临床诊断为胆石症并胆囊炎。经用抗感染、解痉止痛、利胆保肝等综合治疗,次日腹痛呕吐缓解。经常规灌肠和口服杜必克多次后,排出少量硬结粪团。尿置容器内呈紫红色,四周有粉红色颗粒状物粘附。次日夜间上述症状再次发作,血压194/114mmHg ,心率112次/min,心电图示窦性心动过速并心律不齐,四肢阵发性抽搐,每次持续3min左右,间隔3h 左右再次发作,随之四肢软瘫,下肢肌肉明显萎缩。上述症状次日可自行复常。此后每3~5天类似发作1次。发病后面部及上肢皮肤明显多毛。疑为急性间歇性卟啉病。但家属否认本病家族遗传史及近三代亲属中有类似患者。
11月下旬转某省级医院。住院后考虑溶血性贫血,系统性红斑狼疮。骨髓涂片活检意见:增生性贫血;MDS-RA不排除。经对症和支持治疗1周后,患者神志恍惚,数日呈昏睡状,经查肝功能、血氨等排除肝性脑病。查尿卟啉定性持续阳性,最后诊断为急性间歇性卟啉病。再次入住本院。
入院治疗措施:(1)停用已知对本病可能有诱发和加重的药物,如安眠药、止痛药、利尿药等;(2)镇痛使用氯丙嗪、水合氨醛等;(3)10%葡萄糖注射液24h维持静脉滴注,每日2000~3000ml ;神经营养剂维力安每日静脉滴注80mg ;维生素E口服,每日600mg;(4)维持电解质平衡、控制感染、保肝护肾;(5)结合中医辨证,方用柴胡疏肝散加生大黄、蒲公英、玄胡等。1周后临床症状完全缓解,尿色转清。治疗药物改用口服,1月后查尿卟啉定性阴性。随访5年未见复发。
2 讨 论
2.1 本病临床特点 血卟啉病临床上少见,国外报道发病率5/10万~10/10万,国内少有这方面的资料。其特点有(1)周期性剧烈腹绞痛,常伴有恶心呕吐;(2)顽固性便秘;(3)神经过敏或精神异常;(4)神经肌肉障碍,病死率高。本病临床症状重且复杂,但阳性体征甚少。
2.2 本例误诊原因 该患者同时患有肝病、肾病,其临床症状及实验室检查结果错综复杂,诊断思路易被误导。
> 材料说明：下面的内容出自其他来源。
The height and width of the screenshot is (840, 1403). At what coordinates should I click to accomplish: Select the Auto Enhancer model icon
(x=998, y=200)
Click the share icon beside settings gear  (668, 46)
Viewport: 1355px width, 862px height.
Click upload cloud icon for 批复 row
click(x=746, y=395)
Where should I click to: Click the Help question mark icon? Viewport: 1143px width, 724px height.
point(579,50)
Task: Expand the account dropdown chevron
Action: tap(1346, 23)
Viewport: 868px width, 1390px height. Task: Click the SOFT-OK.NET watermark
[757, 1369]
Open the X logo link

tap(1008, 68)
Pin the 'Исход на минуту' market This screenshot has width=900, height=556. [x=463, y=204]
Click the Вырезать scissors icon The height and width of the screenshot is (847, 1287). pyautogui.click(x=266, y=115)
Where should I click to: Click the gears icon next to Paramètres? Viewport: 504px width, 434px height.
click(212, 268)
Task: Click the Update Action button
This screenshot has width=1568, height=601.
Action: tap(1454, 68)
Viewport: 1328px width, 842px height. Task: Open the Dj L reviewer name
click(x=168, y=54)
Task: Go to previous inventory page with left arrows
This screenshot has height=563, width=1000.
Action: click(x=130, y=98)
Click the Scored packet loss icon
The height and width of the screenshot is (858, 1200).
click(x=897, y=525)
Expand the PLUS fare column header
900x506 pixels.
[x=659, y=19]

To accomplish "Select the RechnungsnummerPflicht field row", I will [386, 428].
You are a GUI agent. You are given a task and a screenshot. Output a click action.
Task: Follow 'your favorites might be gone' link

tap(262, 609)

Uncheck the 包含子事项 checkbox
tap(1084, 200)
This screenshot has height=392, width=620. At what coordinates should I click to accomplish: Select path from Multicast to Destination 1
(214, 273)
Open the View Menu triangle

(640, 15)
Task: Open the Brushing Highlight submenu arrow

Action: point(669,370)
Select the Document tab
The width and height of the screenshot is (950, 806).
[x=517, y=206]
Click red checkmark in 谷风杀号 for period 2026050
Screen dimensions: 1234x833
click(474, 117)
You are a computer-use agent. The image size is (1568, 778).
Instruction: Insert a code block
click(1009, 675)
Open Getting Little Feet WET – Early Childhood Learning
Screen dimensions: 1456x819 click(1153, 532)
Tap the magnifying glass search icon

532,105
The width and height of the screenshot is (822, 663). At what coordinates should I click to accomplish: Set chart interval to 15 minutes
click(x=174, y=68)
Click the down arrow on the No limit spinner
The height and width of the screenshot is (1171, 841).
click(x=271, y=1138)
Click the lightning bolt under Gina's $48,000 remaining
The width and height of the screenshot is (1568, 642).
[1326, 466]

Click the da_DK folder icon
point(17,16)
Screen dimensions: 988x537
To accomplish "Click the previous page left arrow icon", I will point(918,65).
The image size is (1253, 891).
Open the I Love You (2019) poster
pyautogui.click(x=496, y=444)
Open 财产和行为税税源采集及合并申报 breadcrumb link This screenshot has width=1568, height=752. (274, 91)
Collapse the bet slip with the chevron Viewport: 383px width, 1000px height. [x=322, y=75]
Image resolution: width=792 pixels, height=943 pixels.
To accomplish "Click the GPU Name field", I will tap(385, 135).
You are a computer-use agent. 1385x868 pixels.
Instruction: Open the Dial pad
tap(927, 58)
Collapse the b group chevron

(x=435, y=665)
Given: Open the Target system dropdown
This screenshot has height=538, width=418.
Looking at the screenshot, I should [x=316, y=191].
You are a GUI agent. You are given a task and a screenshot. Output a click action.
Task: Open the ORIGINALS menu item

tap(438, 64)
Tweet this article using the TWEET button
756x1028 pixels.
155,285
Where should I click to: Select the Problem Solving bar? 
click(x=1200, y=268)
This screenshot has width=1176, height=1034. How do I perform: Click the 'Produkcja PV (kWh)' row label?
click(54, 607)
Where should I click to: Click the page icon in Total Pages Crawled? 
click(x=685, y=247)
第一次住院尿呈咖啡色,睡眠后有所加重,轻度黄染,全血细胞明显减少,尿中血红蛋白增加,临床诊断易考虑为溶血性贫血、阵发性睡眠性血红蛋白尿,实验室全面检查排除后,误认为尿色异常,可能是肝病、肾病尿液异常和中西药物在尿中排泄的综合表现;第二次入住本院,B超虽明确提示胆石症并胆囊炎,这只是重型肝炎恢复期的并发症,其体征、血象不支持,同时出现的神经、肌肉、精神方面的症状,亦为胆系疾病所不能解释。经治疗虽见短期缓解,实为本病的间歇期;第三次住院,仍未关注患者的全面症状,认为阵发性抽搐、心动过速、心律失常等,时间短且可自行复常,不具有特异性。根据患者的肾损害,又考虑腹痛是否与系统性红斑狼疮、消化道结缔组织病变有关,经实验室检查排除后,再次考虑腹痛是否因溶血性贫血并发肠系膜、肝静脉、脾静脉血栓形成所致。笔者认为,临床医师应掌握本病的特点和诊治知识,凡遇有不明原因剧烈腹痛伴尿色异常如紫红色、咖啡色者,应考虑到本病的可能。